I run in and my hands close around a dagger with a double blade that gleams in the moonlight. Osher sprints in and I see him turning in a circle, his depth percep-tion all thrown off by the injury. When his one good eye locks on me, I run away into the trees. Or I try to, but he's on me and I slam the dagger into his cheek, tearing the bloody flesh and I see a vaguely shocked expression on what's left of his face after the eye I stabbed turned purple and swelled shut, then became a bloody scab and now there's a cut on his cheek that tears straight through the skin. If he wins these Hunger Games then the Capitol will have a big job to fix him up and help him regain his vision.

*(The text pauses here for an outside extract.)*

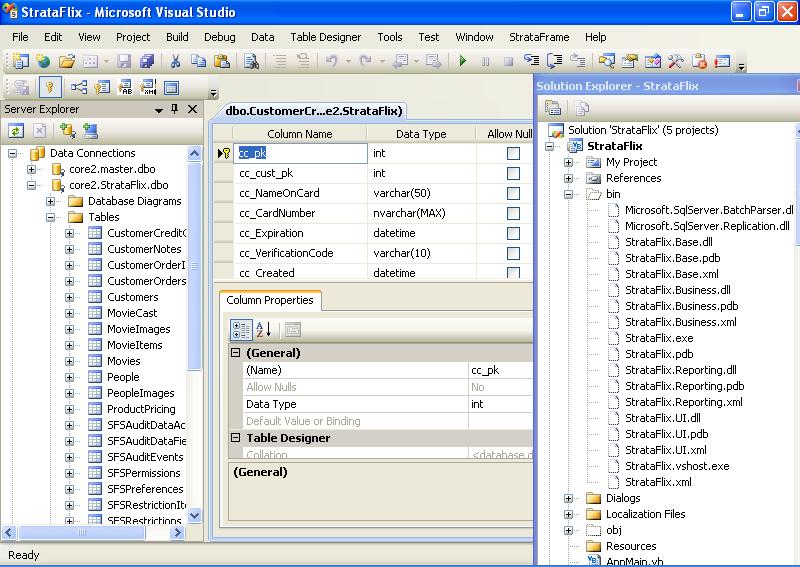
Task: Toggle Allow Nulls checkbox for cc_Expiration
Action: [513, 233]
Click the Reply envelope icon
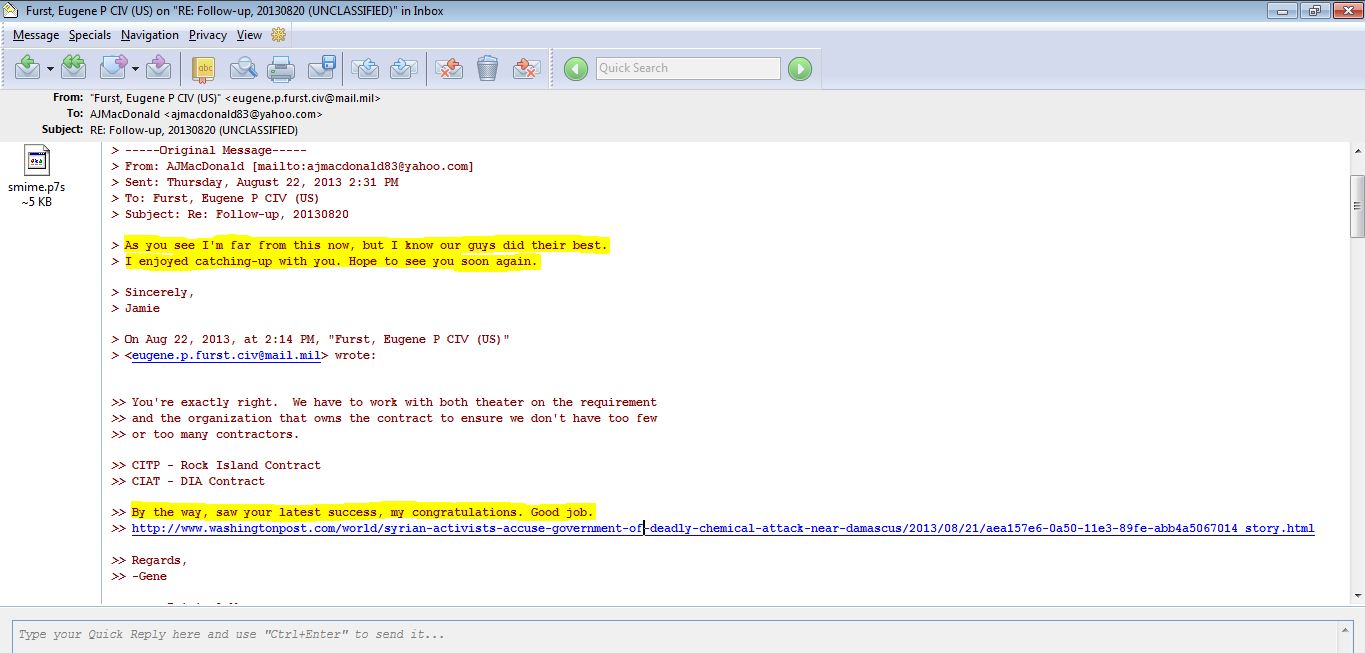 [x=27, y=68]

As he runs for safety, I feel a memory coming on that I would rather suppress but I am helpless to its power. The next morning I finish the bread and find myself coming back to the place where the girl died, her body safely hidden away from the world, never to see sunlight again. One day, I come to the spot and sit there, leaning against a building and thinking. People walk past me but don't spare even a glance. I stare at them in wonder how they don't realize that someone DIED here, someone's life was there one second and gone the next, a girl who had as much will to live as I did but ultimately didn't get lucky enough to survive. That was when I realized that Panem was built on bloody soil, and that I have always taken for granted this bloody ground we walk upon.